## ABOUT THIS TASK
Your copy should start at the line with "Image resolution: width=669" and end at the line with "Task: Open the" in the data below. Transcribe only those lines, exactly, pictures excluded.

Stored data
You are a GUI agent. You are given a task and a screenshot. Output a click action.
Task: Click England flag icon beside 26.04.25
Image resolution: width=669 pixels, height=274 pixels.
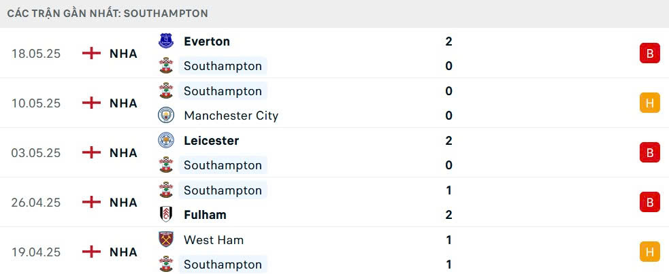click(91, 202)
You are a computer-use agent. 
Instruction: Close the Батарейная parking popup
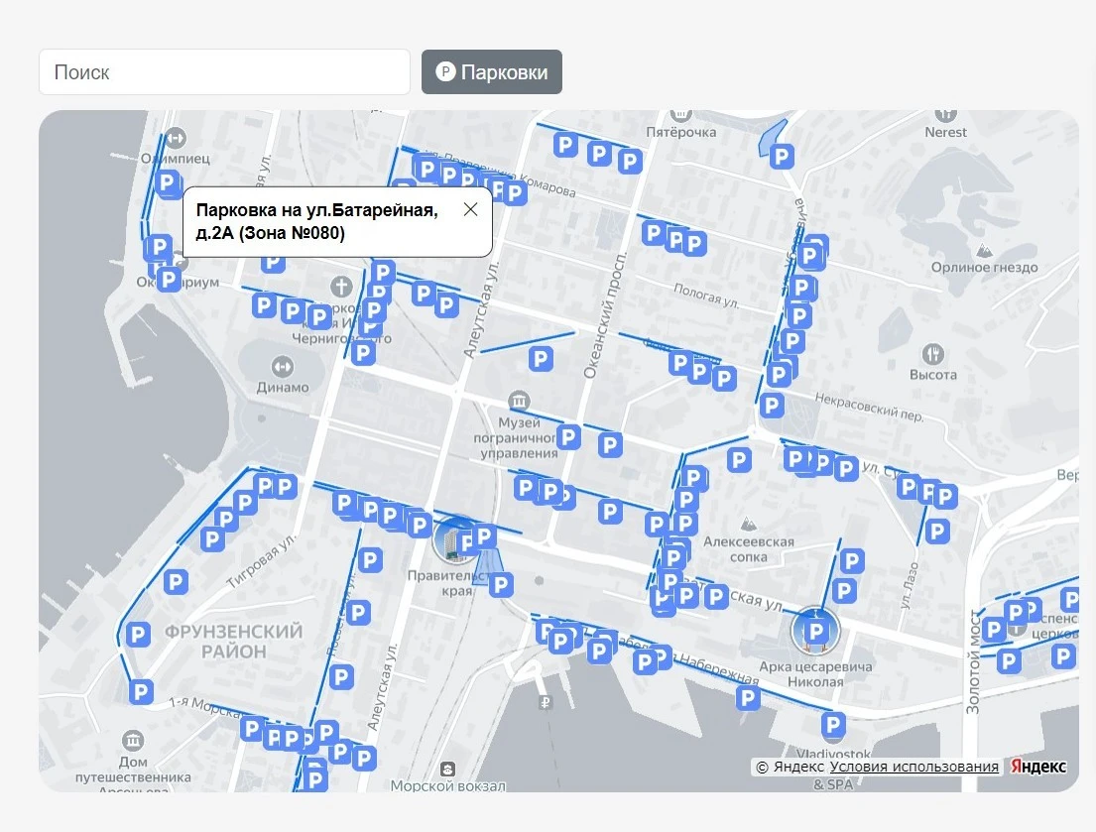point(470,209)
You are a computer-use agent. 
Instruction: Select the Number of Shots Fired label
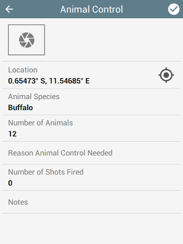[x=46, y=172]
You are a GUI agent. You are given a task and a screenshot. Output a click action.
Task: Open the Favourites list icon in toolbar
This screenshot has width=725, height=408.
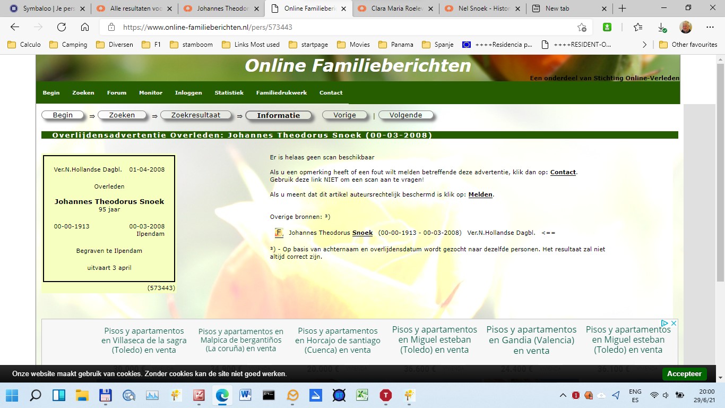point(638,28)
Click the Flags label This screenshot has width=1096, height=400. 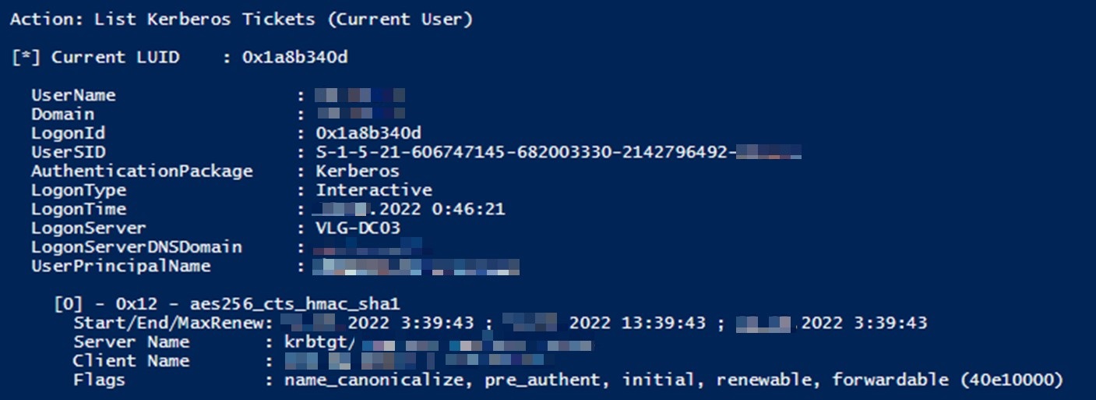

## ANSWER SECTION
Image resolution: width=669 pixels, height=274 pixels.
click(91, 202)
You are a computer-use agent. 
Instruction: Close the Батарейная parking popup
point(470,209)
You are a computer-use agent. 
Instruction: Select the Number of Shots Fired label
[x=46, y=172]
You are a GUI agent. You are given a task and a screenshot. Output a click action.
Task: Open the Favourites list icon in toolbar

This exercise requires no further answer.